Unfortunately, when members of LA Opera’s staff “are” authorized to speak to the media, you get statements like: “Koelsch denied that the cast is generally unhappy with the director’s interpretation.” I mean, who is LA Opera trying to fool?
THE LA TIMES REBUTTAL:
A couple of days after the Times divulged the singers’ dismay, the paper published another piece that seemed to counteract or deflate the singers’ assertions (“Opera personalities voice their displeasure,” May 16). After all, the LA Times is a sponsor of the “Ring” festival.
Parterre Box’s James Jorden was quoted as having said that before a production opens, opera companies want to show that “people are working hard and everyone is cooperating.” He explained that otherwise a singer could be perceived as a poor colleague. “I would say that in general, the attitude now is to speak off the record or to wait until the production is over,” he said.
Then the Times cited opera greats Maria Callas, Kathleen Battle and Angela Gheorghiu as if to link LA Opera’s exasperated artists with the diva syndrome when what is happening at LA Opera has nothing to do with divas but is just another effort to cover up the truth.
The severely raked stage has even jeopardized the “Recovered Voices” project, which exposes the works of composers who were persecuted by the Nazis. The last two productions had to be created on a raked stage to accommodate the $32 million “Ring.” An article by Seth Hoff on LA Opera’s website last year began: “Opera choreographer Peggy Hickey was on a mission. She had a 12-minute ballet to choreograph on a 30-degree raked stage for LA Opera’s spring 2009 production of Walter Braunfels’ ‘The Birds’ . . . and she was driving around LA looking for a hill to help in ‘mastering a [dance] vocabulary on a rake.’ She had already looked at and walked the rake that was also being used for LA Opera’s ‘Ring’ cycle and she realized that using the usual lifts and leaps to indicate flight wouldn’t work. After finding what she thought would be a suitable hill, she brought four dancers there to start to ‘play with new dimensions on an angle.’”
Sounds dangerous to me as I’m sure the singers in this year’s “The Stigmatized” also discovered. I know that I certainly didn’t enjoy watching them on that raked stage, although the projections enabled a vision of sets and scenery that should have been accomplished the traditional way.
And finally, even Tim Mangan of the Orange County Register had to get into the act.

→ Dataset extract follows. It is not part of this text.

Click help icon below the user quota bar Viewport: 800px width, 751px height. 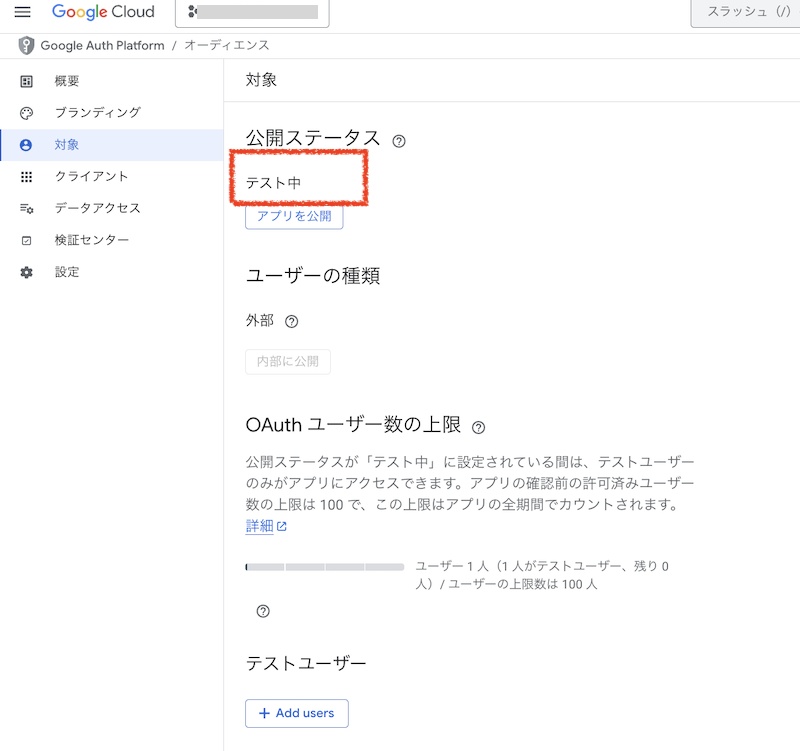[x=263, y=610]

He wrote:
“In the Los Angeles Times today, singers Linda Watson (Brünnhilde) and John Treleaven (Siegfried) sound like a couple of cry babies complaining about Achim Freyer’s ‘Ring’ cycle at LA Opera. Even if they were right, which I feel they are not, it shows a certain lack of class to go public with their complaints at this time, just before the cycle is about to open. It’s worth noting, too, since they complain about the difficulty of negotiating Freyer’s raked stage, that neither singer is a paragon of athletic fitness.”
Well, Mr. Mangan, I don’t think it was in your best interests to butt in. Your mode of attack surely revealed your lack of class which will only serve to erode your credibility as a critic.

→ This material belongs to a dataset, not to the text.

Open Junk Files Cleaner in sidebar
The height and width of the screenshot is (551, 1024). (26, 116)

I have heard from reliable sources that singers other than Watson and Treleaven have indeed been frustrated by Freyer’s production. Vitalij Kowaljow as Wotan is one of them – but then my source wanted to remain anonymous.
I conclude by applauding Watson and Treleaven for speaking out. Singers should be treated with the respect due them, and their voices should be heard.
Los Angeles Opera lacks integrity, sound management and leadership. A complete reorganization is in order if the company is to survive.